Dwarf fruit trees are a wise choice when you have limited space or if you live in a climate zone that is not conducive to growing certain types of fruit. When you grow fruit trees in pots, you can control the weather by moving them into a greenhouse or your home during the winter--citrus trees are especially sensitive to frost and can die if they're subjected to temperatures lower than 20 degrees F for prolonged periods. Other fruit trees, such as cherries and apricots, require a winter chill period in order to set fruit the following spring.
Remove your young tree from its nursery pot and then gently loosen the root ball.
Fill your planting pot about a third full with potting soil. Hold your unpotted tree above the soil to determine if the soil level is adequate, and then add or remove soil if needed to ensure that the base of the trunk will be even with the soil surface after you fill the pot.
Hold your unpotted tree in the pot with one hand and with the other, scoop additional potting soil into the pot until it reaches the base of the tree's trunk. The tree should be no deeper than it was in its original nursery pot. Keep your tree in a sunny area.

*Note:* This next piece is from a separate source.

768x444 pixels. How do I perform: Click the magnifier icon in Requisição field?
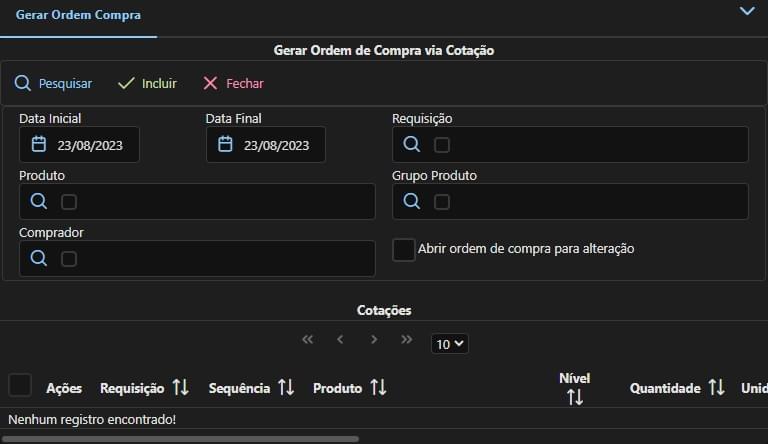(411, 145)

Water your dwarf fruit tree well, until water comes out the pot's drainage hole(s). After one week, check the soil moisture by poking your finger into the soil about 2 inches--if it feels dry, water again as you did initially. Continue watering your tree about once each week, or when the soil feels dry.
Fertilize your dwarf fruit tree with a balanced plant food, such as one having an nitrogen-phosphorus-potassium ratio of 8-8-8, every four to six weeks. Follow label instructions for mixing and applying your fertilizer.
Prune your tree when it is dormant in winter to maintain a compact size and encourage fruit production.